法的に効力のある遺言書を作成するためには、民法に定められた方式に従って作成する必要がありますが、その前の大前提として、遺言書を作成するためには、その人に「遺言能力」が必要です。
では、「遺言能力」とは、どのようなものでしょうか?
簡単に言えば、「遺言の内容と結果を理解できる能力」のことです。
例えば、言葉を覚えたばかりの三歳児に遺言能力はありませんし、こん睡状態や泥酔状態の人にも遺言能力はありません。では、学校で学年トップの成績を誇る中学二年生(14歳)はどうでしょう?また、家庭裁判所により保佐人が付けられた被保佐人(軽度の精神障害や軽度の認知症を患っている人など)はどうでしょう?


以下の全てを満たす人に、遺言能力が認められます。

1.自分の行為の性質と結果を理解できる人

上に挙げた、こん睡状態や泥酔状態の人は、何か行為を行ったとしても、その行為の性質やその結果を理解できませんので、そのような人には遺言能力はありません。

2.満15歳以上である人

残念ながら、上記の学年トップの成績を誇る中学二年生には、遺言能力が認められません。人は、生まれた後、自分の行為の性質と結果を理解できる能力を、徐々に身につけていきます。ただ、精神の発達具合は人それぞれですので、13歳で十分身につく人もいれば14歳で身につく人もいます。遺言は厳格な要式行為であり明確な基準が要求されるため、日本においては法律で、満15歳以上でなければ遺言することが出来ないと定められています。

3.成年被後見人でない人

判断能力が極端に低下したことにより、家庭裁判所から後見開始の審判を受けた人(成年被後見人といいます)は、遺言能力がありません。(ただし、下記のとおりの例外はあります。)
それ以外の人は、上記1の「自分の行為の性質と結果を理解できる人」であれば、遺言能力が認められています。家庭裁判所から保佐開始や補助開始の審判を受けた被保佐人や被補助人は、遺言をすることが出来ないのではないかとお考えの方もいますが、遺言は遺言者の最後の意思を尊重するものなので、「自分の行為の性質と結果を理解できる人」であれば、被保佐人や被補助人でも、何の制約なしに遺言をすることが出来ます。一般の取引においては、被保佐人の行為には保佐人の同意が必要とされたり、保佐人の同意無しに行われた被保佐人の行為については、保佐人に取消権が認められますが、遺言に関しては、そのような制約は何もありません。
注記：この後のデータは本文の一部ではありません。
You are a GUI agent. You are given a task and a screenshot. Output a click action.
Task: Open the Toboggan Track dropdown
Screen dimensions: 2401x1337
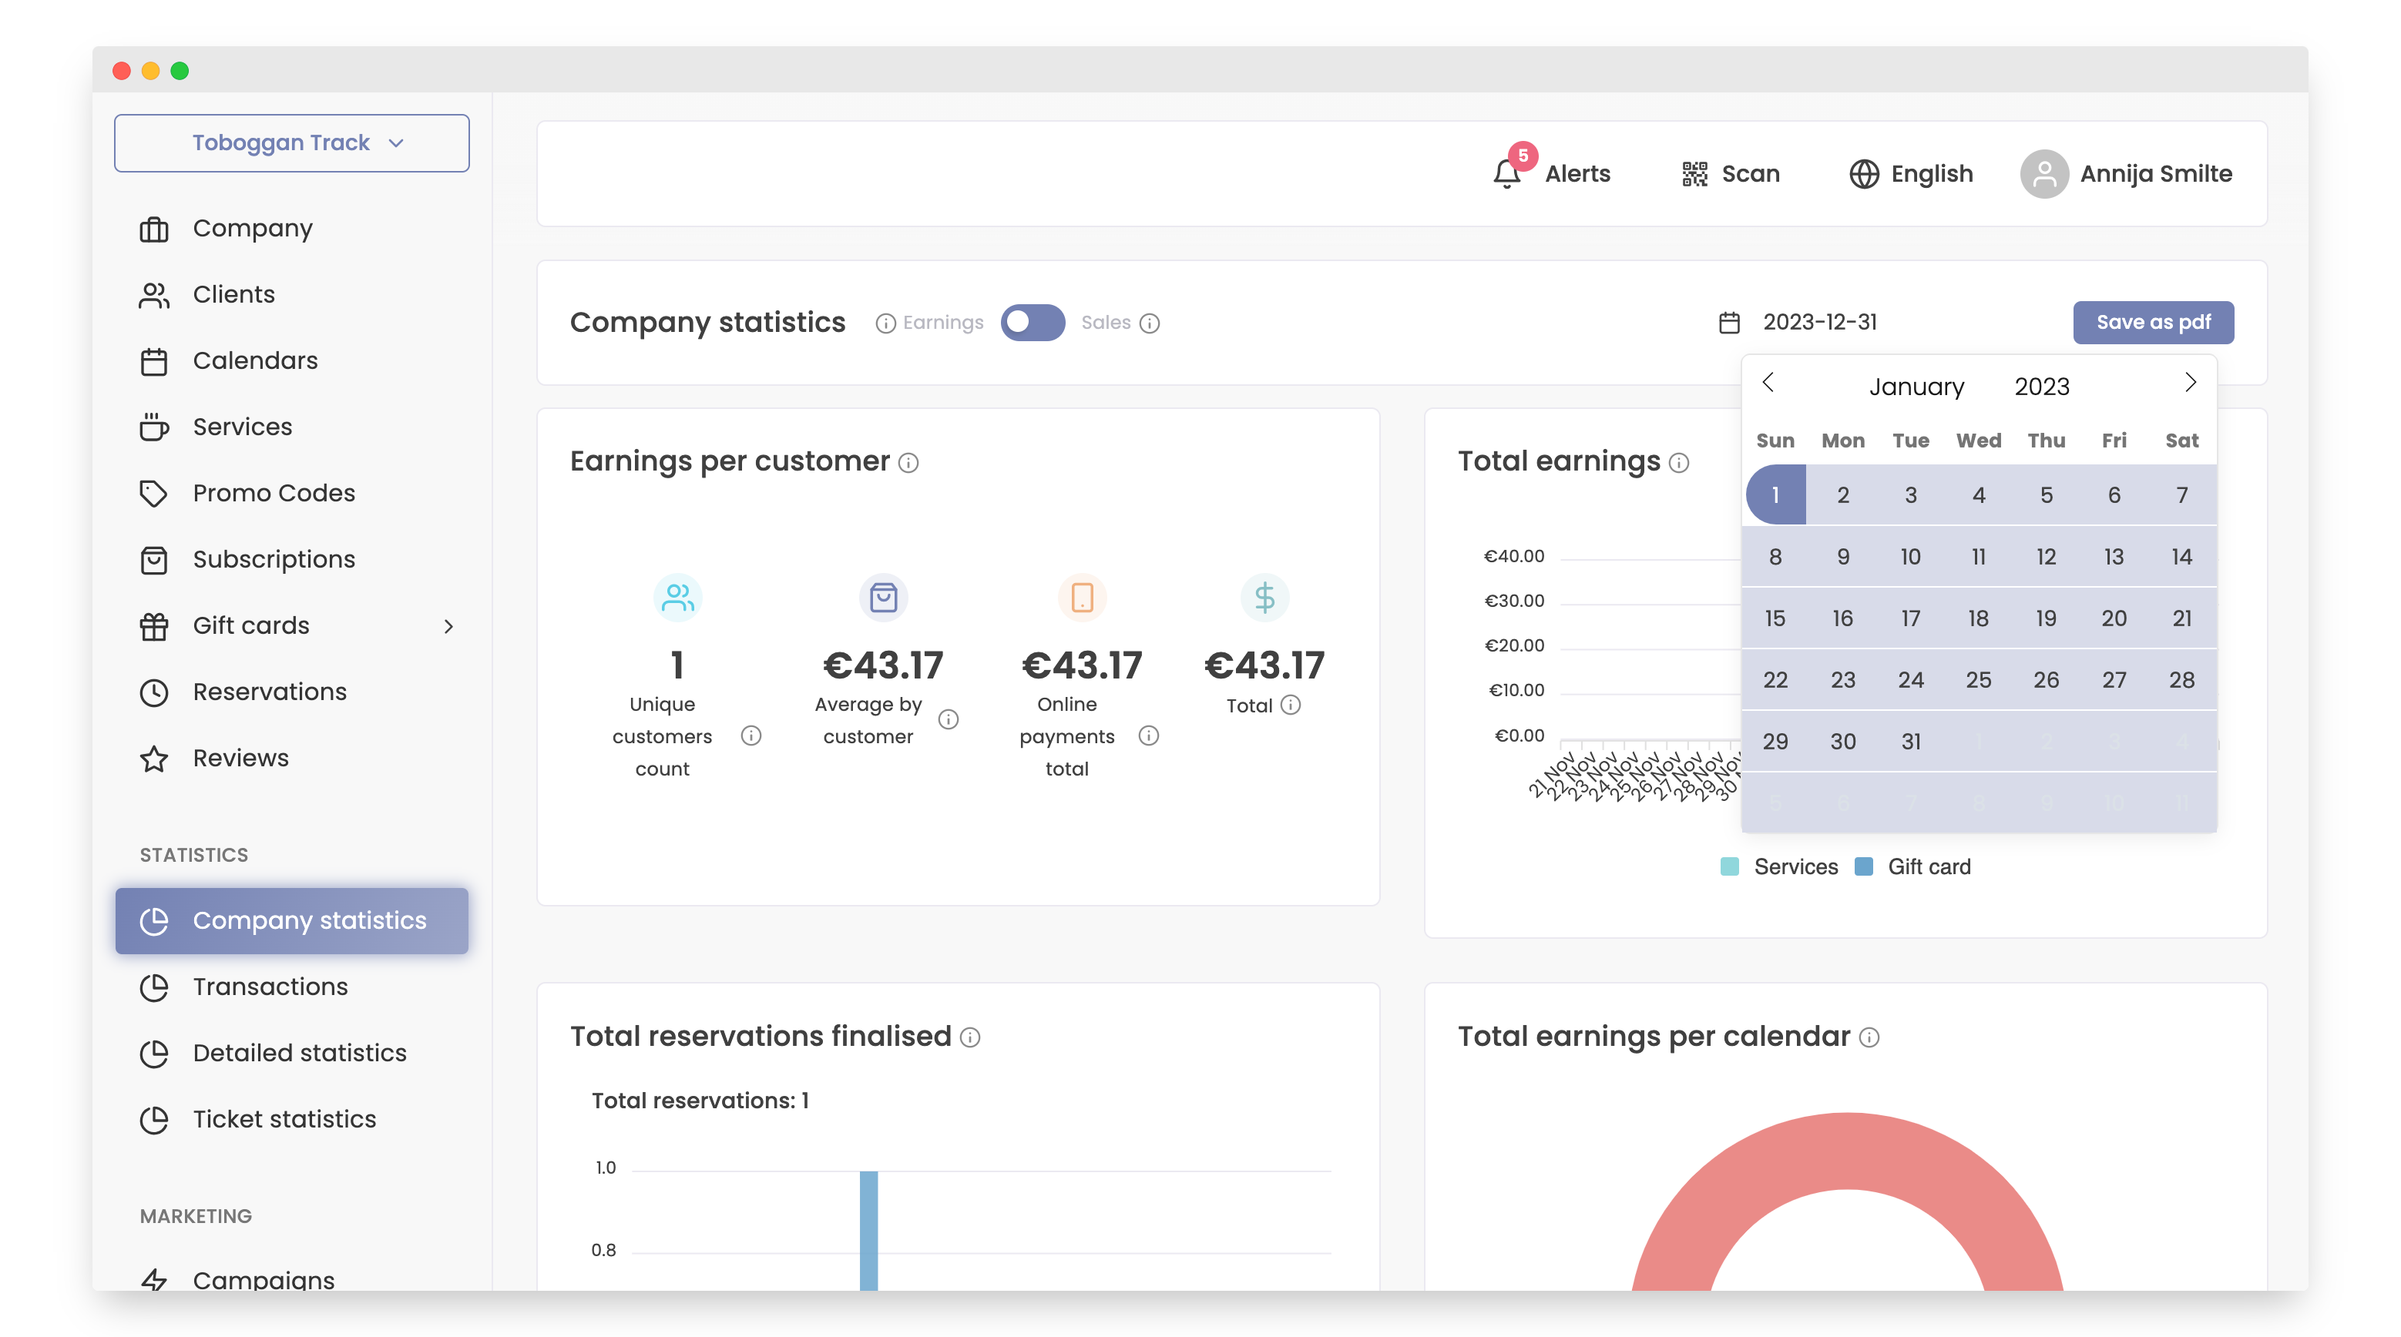tap(292, 143)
成年被後見人であっても、遺言能力が認められる場合があります。

判断能力が著しく低下したことにより、家庭裁判所から後見開始の審判を受けた成年被後見人であっても、一時的に判断能力を回復する場合もあります。そのような場合において、医師二人以上の立会いがあれば、成年被後見人でも遺言をすることが認められてます。ただし、立ち会った医師は、遺言書などに、成年被後見人が能力を欠く状態になかった旨を書いて署名する必要があります。